• **GOAL**
Write out the material below without any change, everything from the line containing "Where should I click to: Click the Discharge" down to the line containing "pyautogui.click(x=177, y=127)", with both of those lines included.

-- start DATASET EXTRACT --

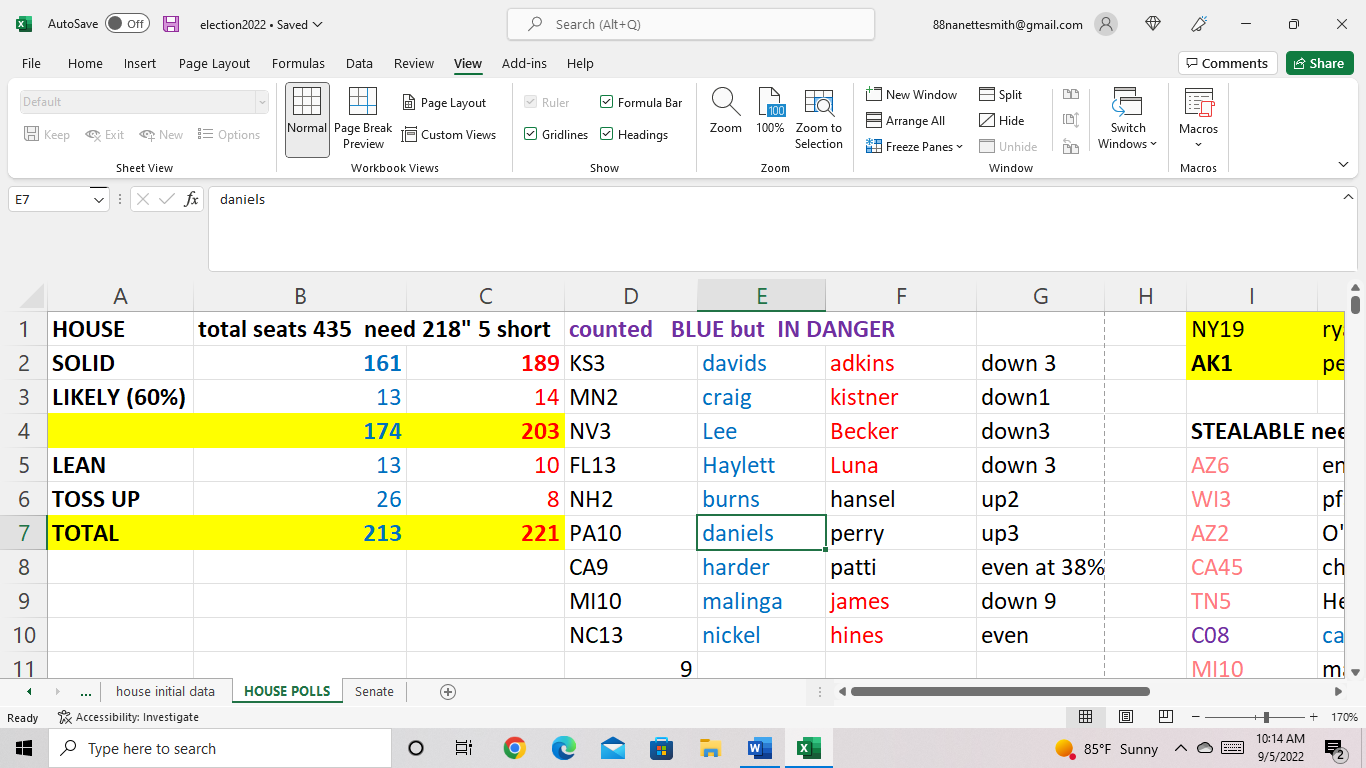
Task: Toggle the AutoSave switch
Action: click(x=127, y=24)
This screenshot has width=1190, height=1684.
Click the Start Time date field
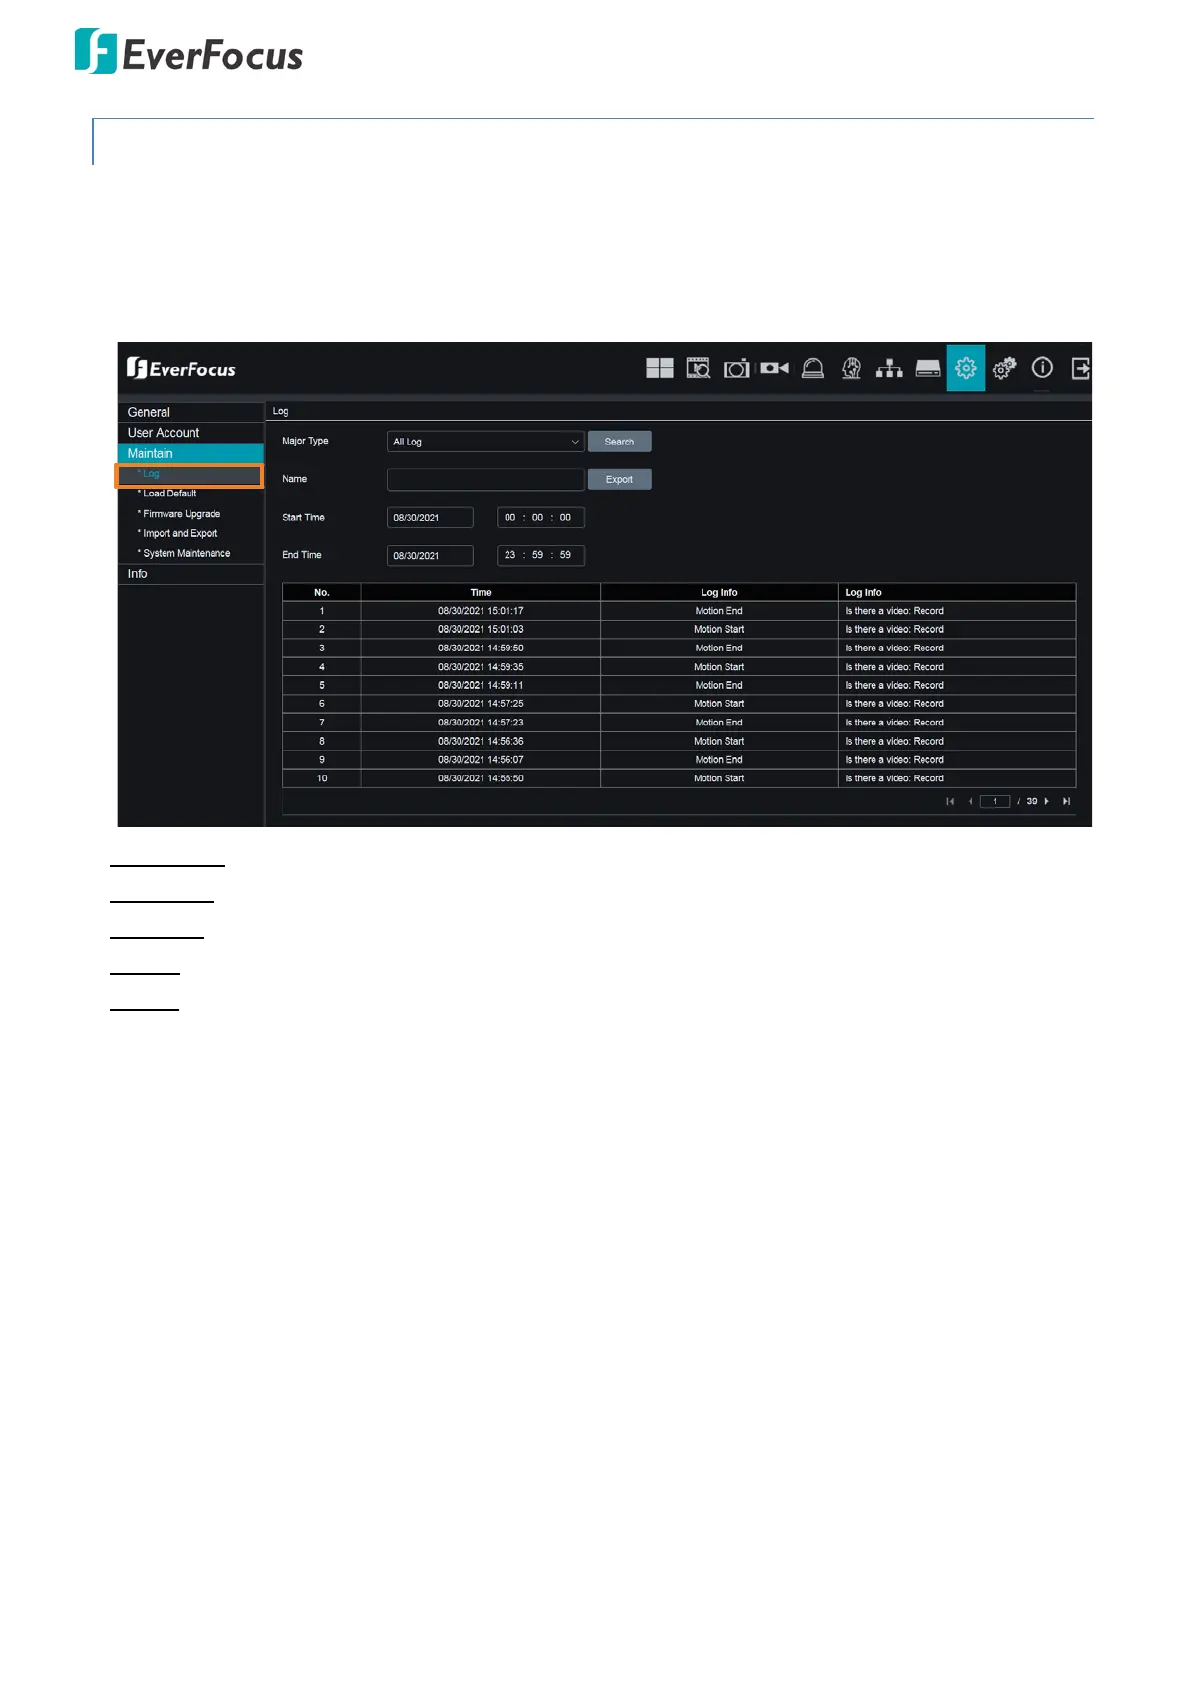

-- end DATASET EXTRACT --
-- start DATASET EXTRACT --

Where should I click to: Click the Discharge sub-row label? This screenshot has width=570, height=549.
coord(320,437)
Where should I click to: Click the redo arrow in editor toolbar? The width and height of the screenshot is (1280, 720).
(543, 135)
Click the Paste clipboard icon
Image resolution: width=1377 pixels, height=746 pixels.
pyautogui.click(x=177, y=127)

-- end DATASET EXTRACT --

• **OUTPUT BELOW**
Where should I click to: Click the Discharge sub-row label? This screenshot has width=570, height=549.
coord(320,437)
Where should I click to: Click the redo arrow in editor toolbar? The width and height of the screenshot is (1280, 720).
(543, 135)
Click the Paste clipboard icon
Image resolution: width=1377 pixels, height=746 pixels.
pyautogui.click(x=177, y=127)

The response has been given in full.